**Given records**
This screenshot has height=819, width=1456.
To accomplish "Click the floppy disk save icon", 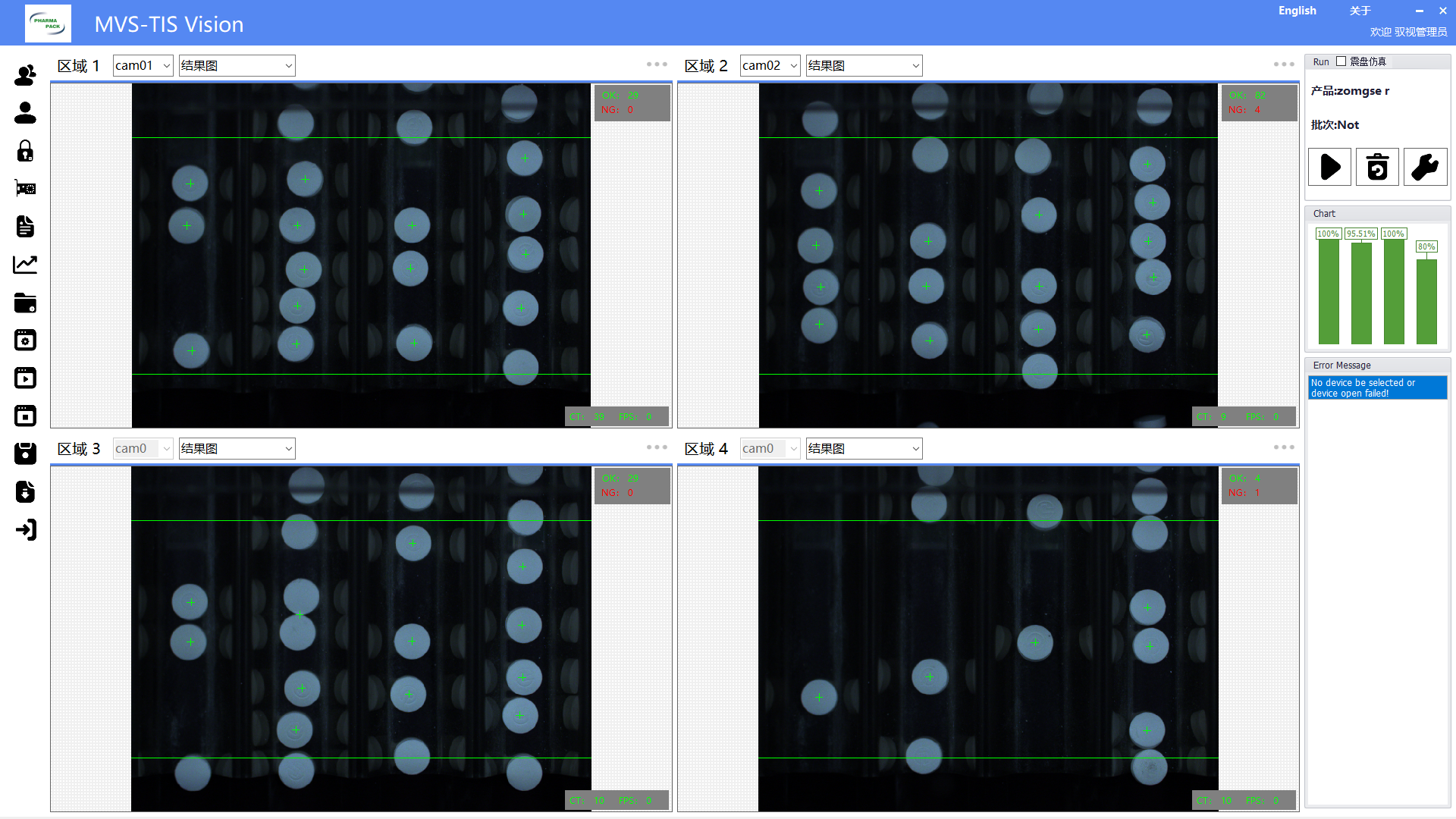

---

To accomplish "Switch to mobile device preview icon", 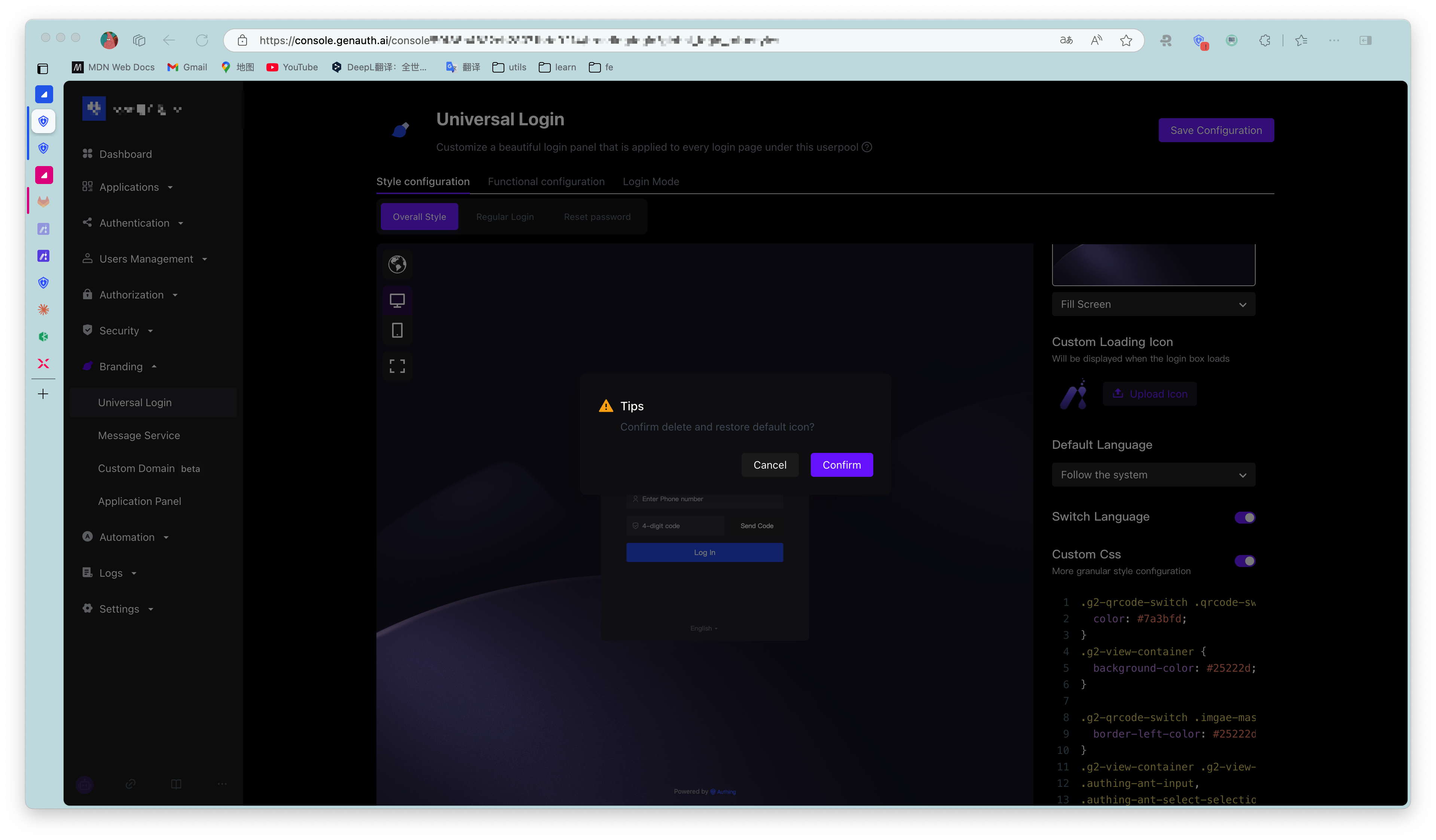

...

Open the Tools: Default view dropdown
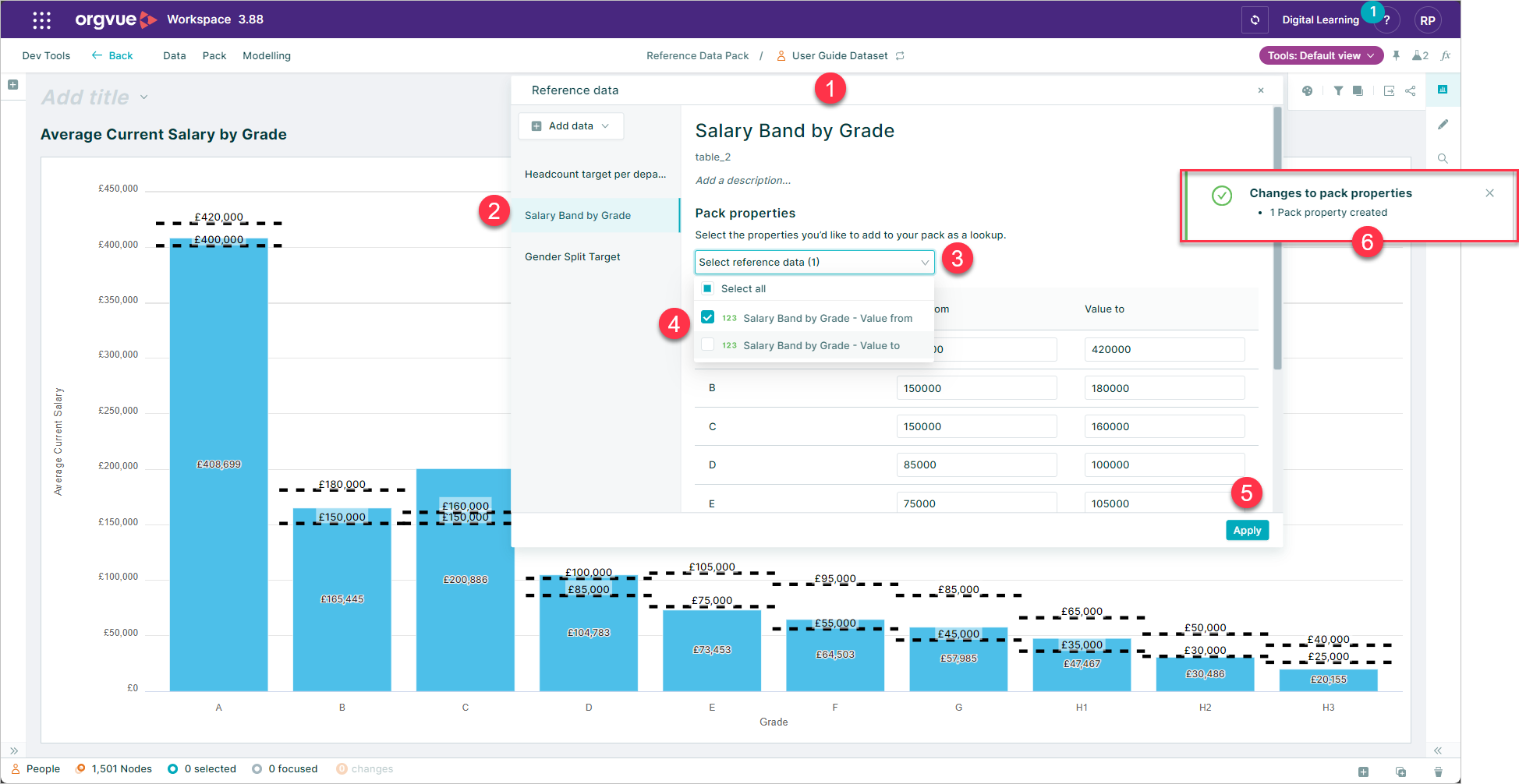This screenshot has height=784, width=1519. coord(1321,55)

**Exercise requirements**
Word for word, restate the lines above from the one with "This screenshot has height=819, width=1456." through the one with "the floppy disk", keeping both ends and dropping the pictures.

**Answer to this task**
This screenshot has height=819, width=1456.
To accomplish "Click the floppy disk save icon", 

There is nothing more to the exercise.